+++ TASK INPUTS +++
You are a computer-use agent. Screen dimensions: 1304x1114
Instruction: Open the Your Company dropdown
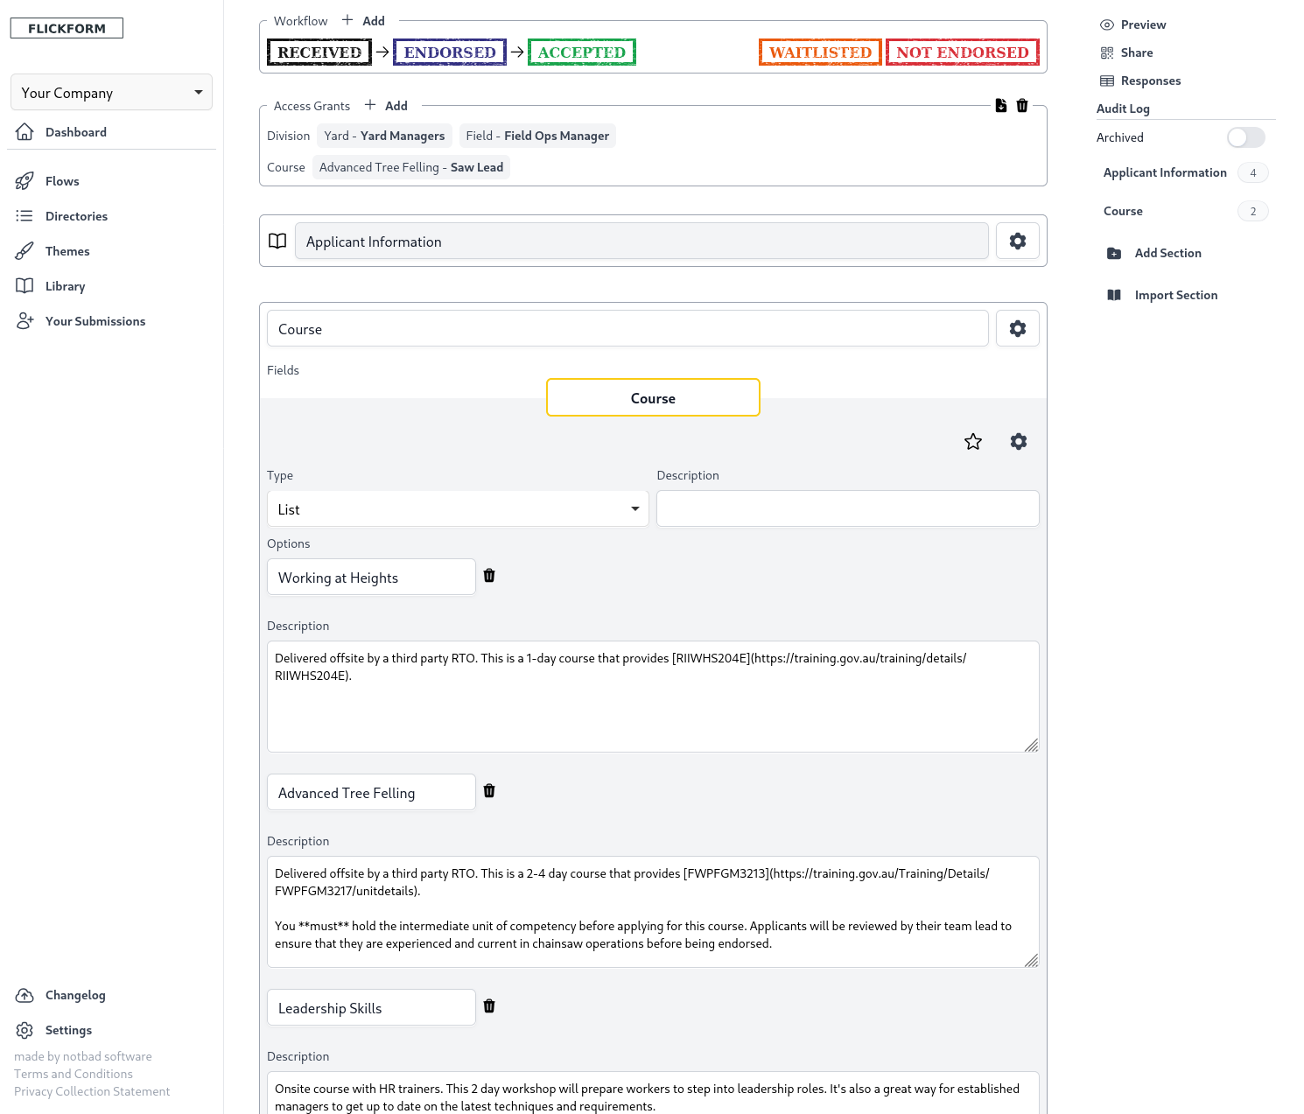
+++
+++ TASK INPUTS +++
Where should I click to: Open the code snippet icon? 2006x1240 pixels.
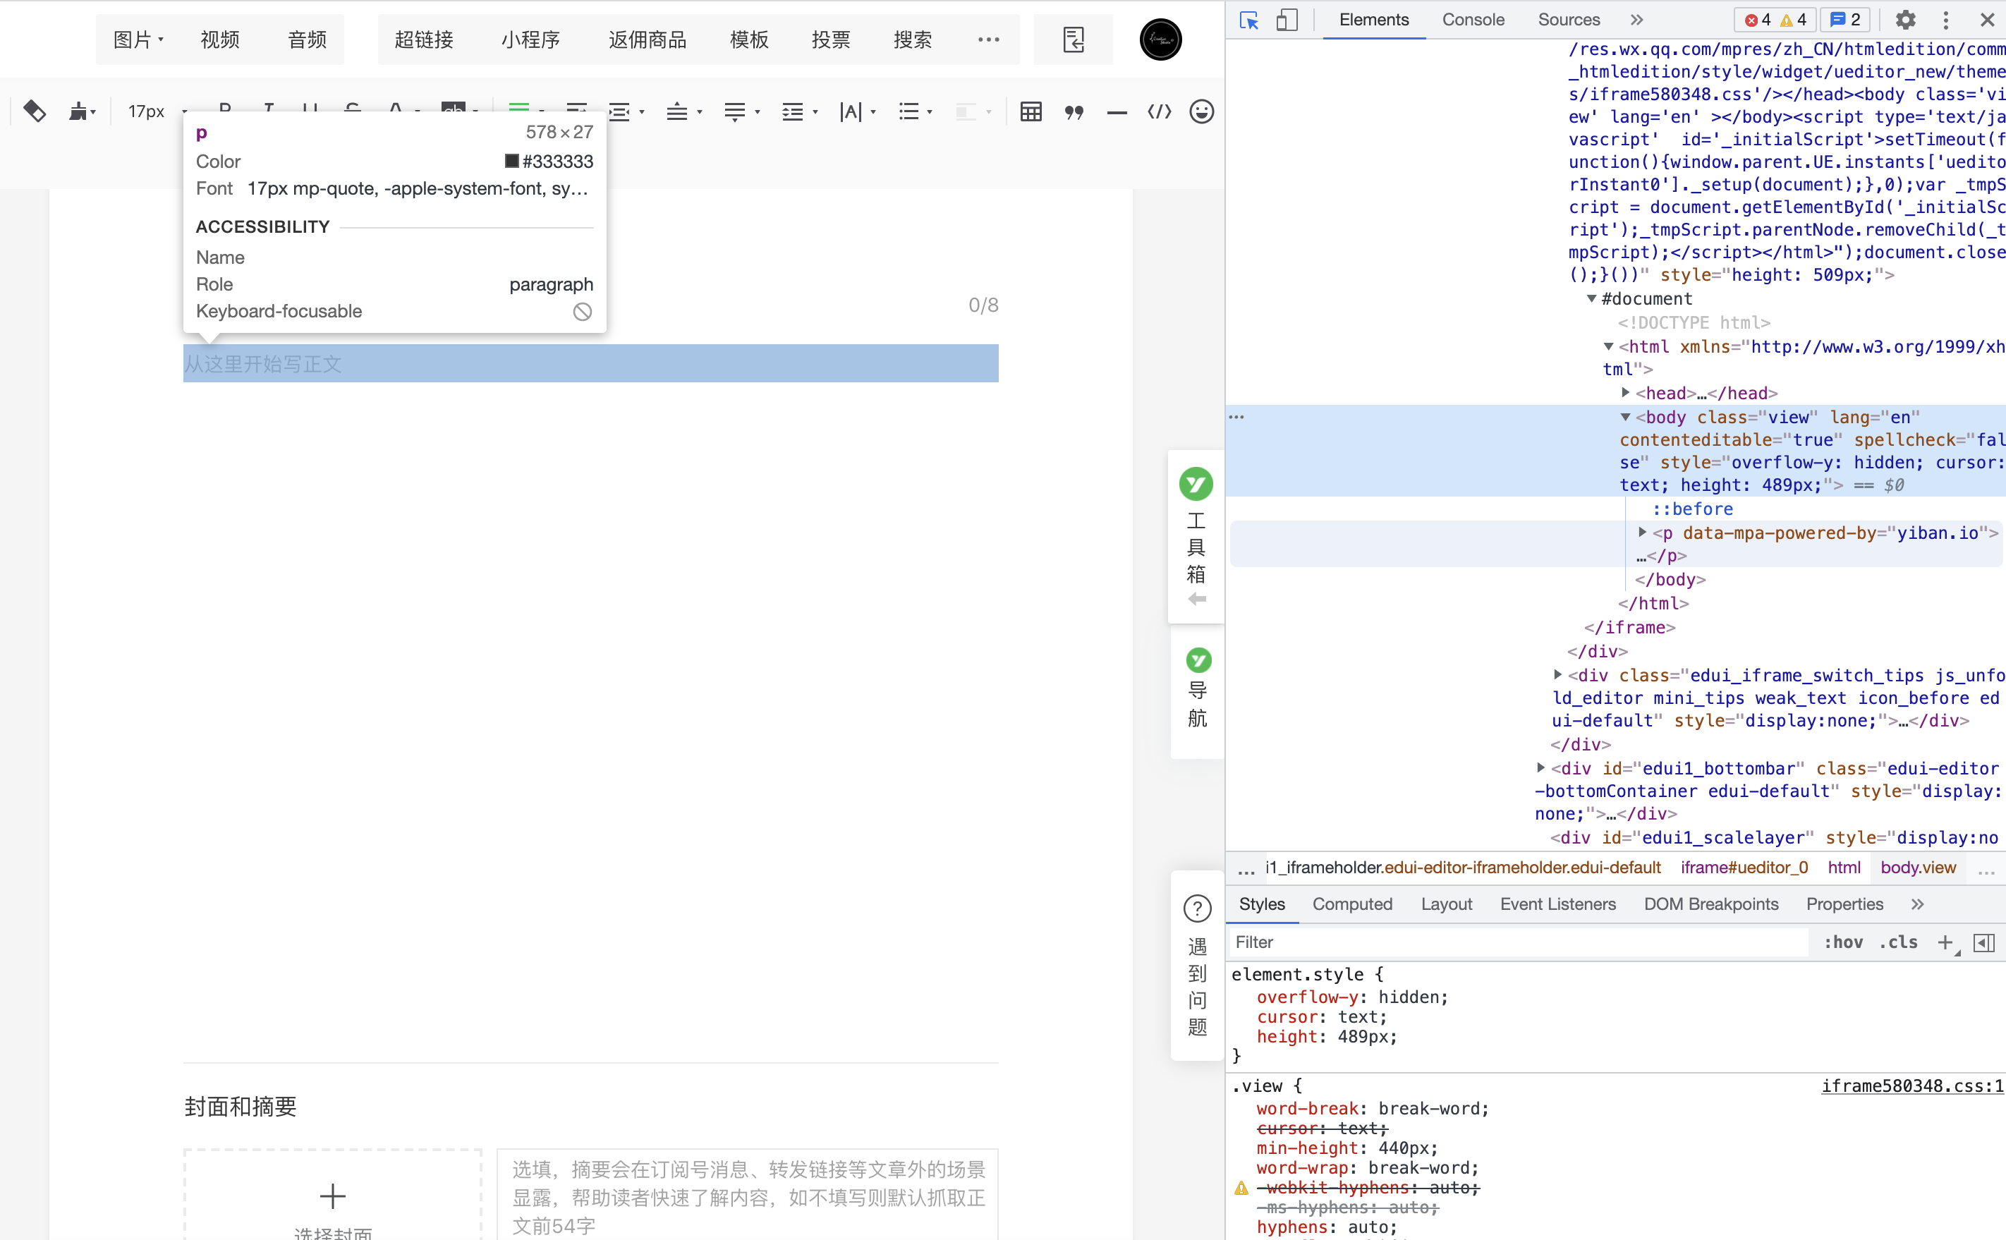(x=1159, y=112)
+++
+++ TASK INPUTS +++
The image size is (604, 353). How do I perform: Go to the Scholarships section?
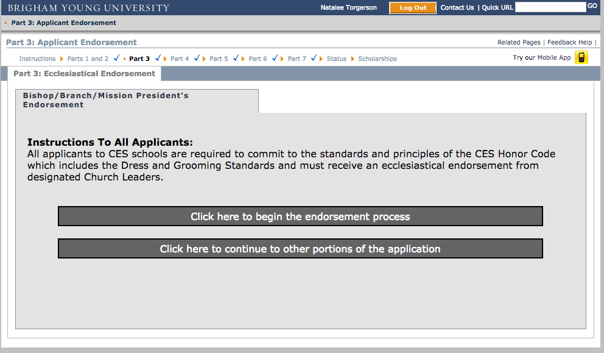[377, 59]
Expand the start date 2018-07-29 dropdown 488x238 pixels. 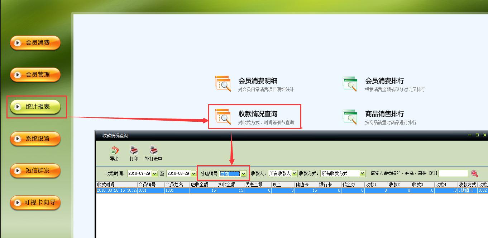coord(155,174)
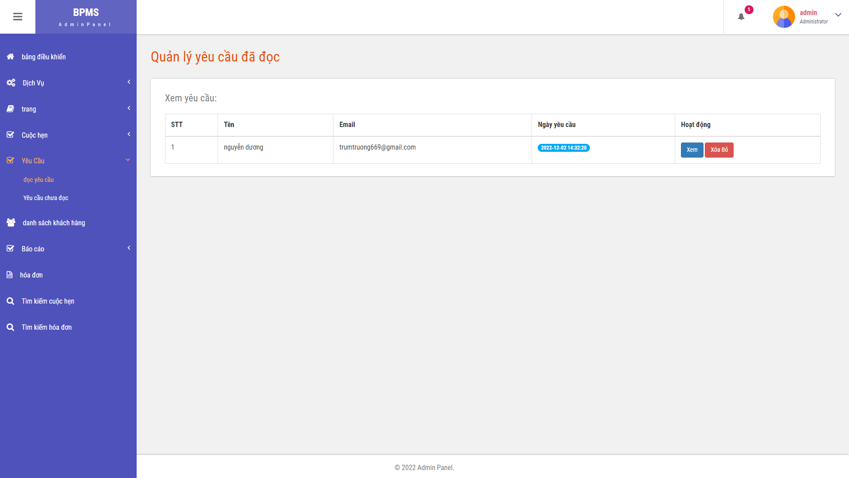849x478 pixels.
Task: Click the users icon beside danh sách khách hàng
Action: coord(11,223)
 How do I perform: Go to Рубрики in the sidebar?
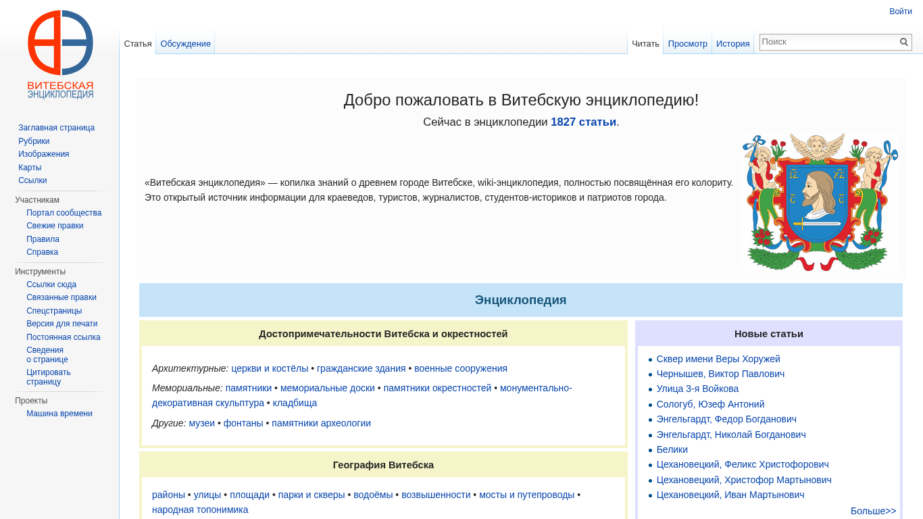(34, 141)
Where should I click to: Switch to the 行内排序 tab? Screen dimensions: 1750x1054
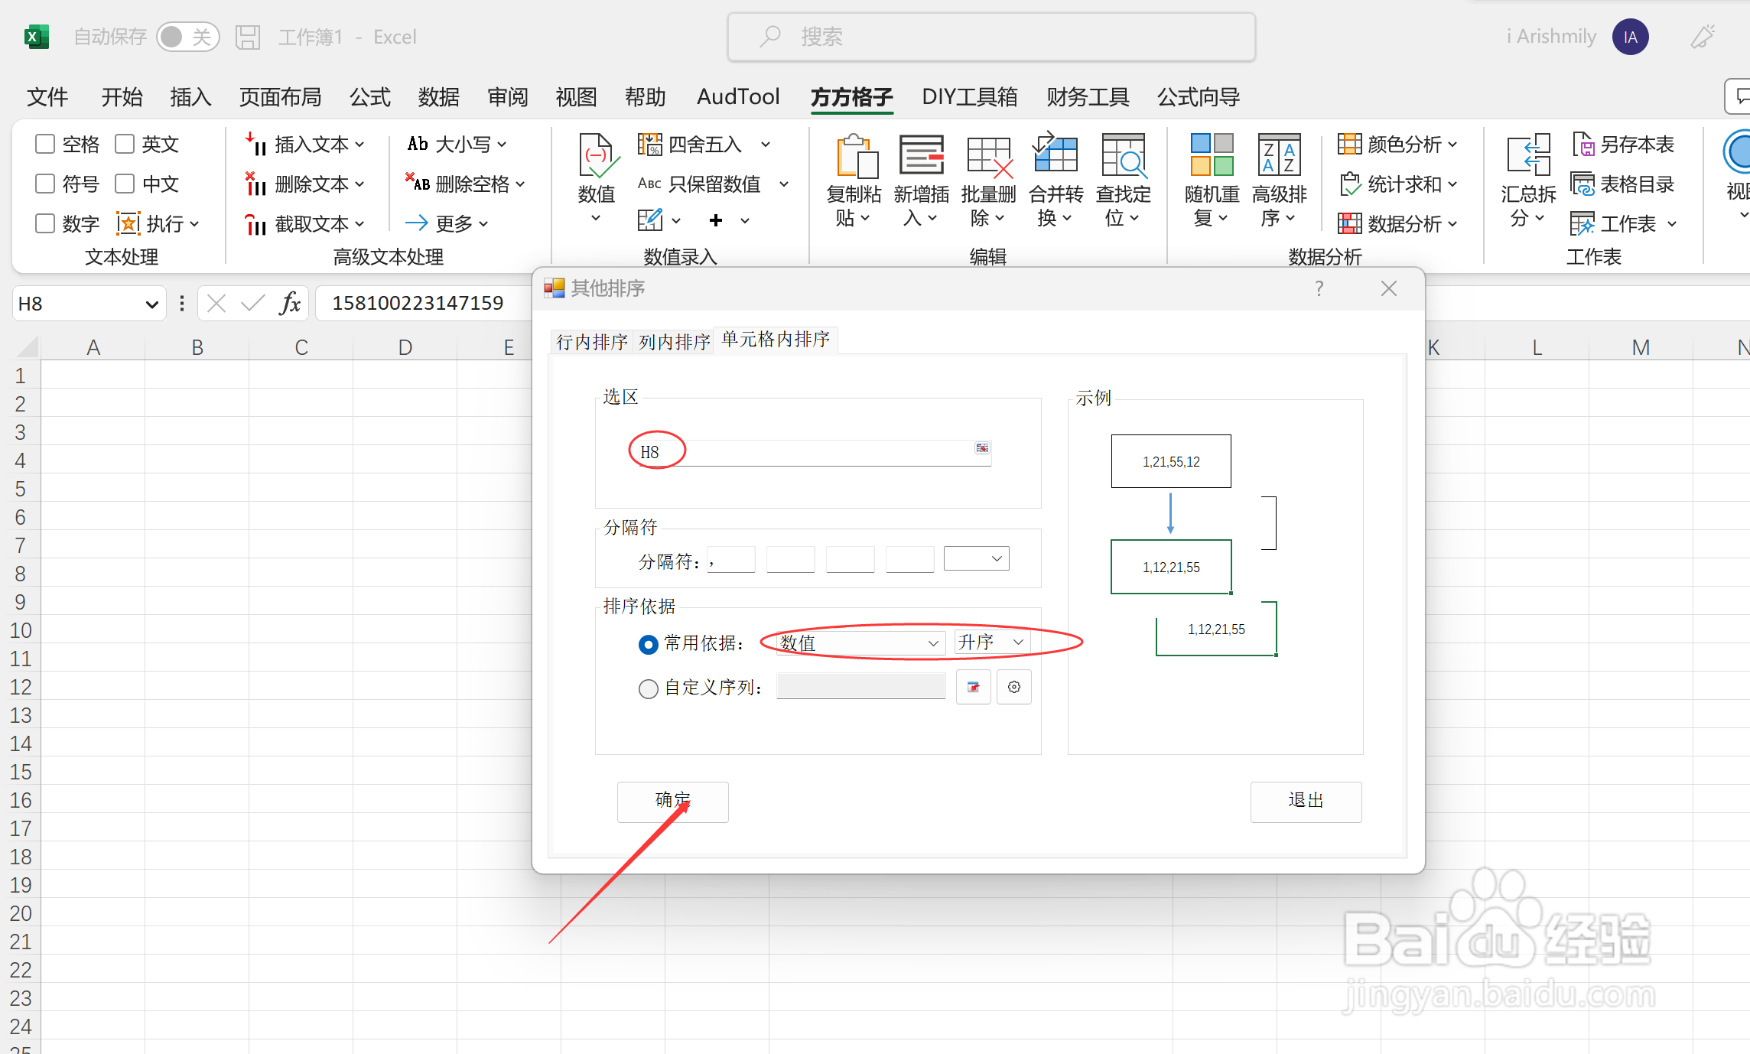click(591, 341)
+++
**AIM OF THE EXERCISE**
Write out the records again from the line with "How do I perform: Go to Рубрики" to the line with "click(591, 341)", swapping "sidebar" for "side menu" and leaving everything else as it is. Don't include the pictures.

**FINISHED TASK**
 How do I perform: Go to Рубрики in the side menu?
(34, 141)
Where should I click to: Switch to the 行内排序 tab? Screen dimensions: 1750x1054
click(591, 341)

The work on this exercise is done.